Comparison of Equivalent Doses of Intrathecal Hyperbaric Levo-bupivacaine and Hyperbaric Bupivacaine for Caesarean Section: A Prospective Randomised Double-Blind Study

Author:

Saring Noyomi,Namdeo Animesh,Apo Millo,Sanyal Ramapati

Abstract

Introduction: Subarachnoid Block (SAB) with Hyperbaric Bupivacaine (HB) is the most common anaesthetic technique for Lower Segment Caesarean Section (LSCS). Levo-bupivacaine, an enantiomer of racemic bupivacaine, has been developed to provide anaesthesia with the same effectiveness but with better haemodynamic stability. Aim: To compare the effectiveness of hyperbaric levobupivacaine to HB in achieving sensory and motor blocks in Caesarean Section(CS) using equivalent doses. Materials and Methods: Eighty parturients aged 18-38 years with no co-morbidities were randomly divided into two groups receiving equivalent doses of HB and hyperbaric levobupivacaine for SAB. The effectiveness of the two drugs was compared in terms of the time taken to achieve sensory and motor blocks, as well as the time for block regression for two segments for sensory block and the return of motor block assessed by the ability to flex the ankle joint. Adverse events such as a fall in Systolic Blood Pressure (SBP) and the dose of vasopressor were noted for the two groups. Results: The time taken to attain a T6 dermatomal block level was 2.43±1.00 and 2.80±1.51 (p-value 0.08) for the bupivacaine and levo-bupivacaine groups, respectively. Complete motor block of the lower limb was achieved in 4.85±1.67 and 5.15±1.82 (p-value 0.53). However, the time to 2-segment regression for sensory block was significantly faster in the levo-bupivacaine group than in the bupivacaine group (125.9±28.56 minutes and 109.13±28.84 minutes, respectively, p-value 0.009). Regression from motor block was also found to be highly statistically significant (158.38±34.92 minutes for bupivacaine and 138.75±25.71 minutes for the levobupivacaine group, p-value 0.006).

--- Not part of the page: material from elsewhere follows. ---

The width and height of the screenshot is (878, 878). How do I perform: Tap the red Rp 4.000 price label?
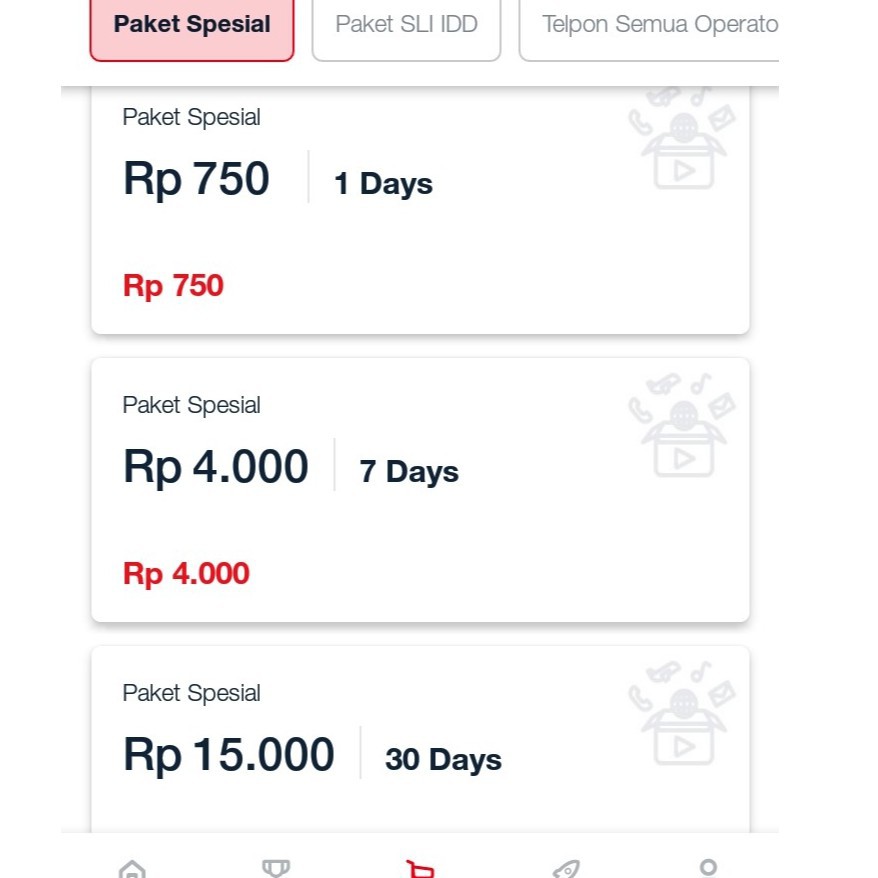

Spinal-induced hypotension was comparable in both groups, but the bupivacaine group needed a much higher repetition of dose of vasopressor than the levo-bupivacaine group. Conclusion: Levo-bupivacaine is comparable to its racemic isomer bupivacaine in achieving anaesthesia when administered Intrathecally (IT) for CS. However, with equivalent doses, the duration of action is significantly shorter with hyperbaric levobupivacaine. Dose adjustment might be required with hyperbaric levo-bupivacaine based on the duration of the surgery. Haemodynamic stability is also similar with both drugs.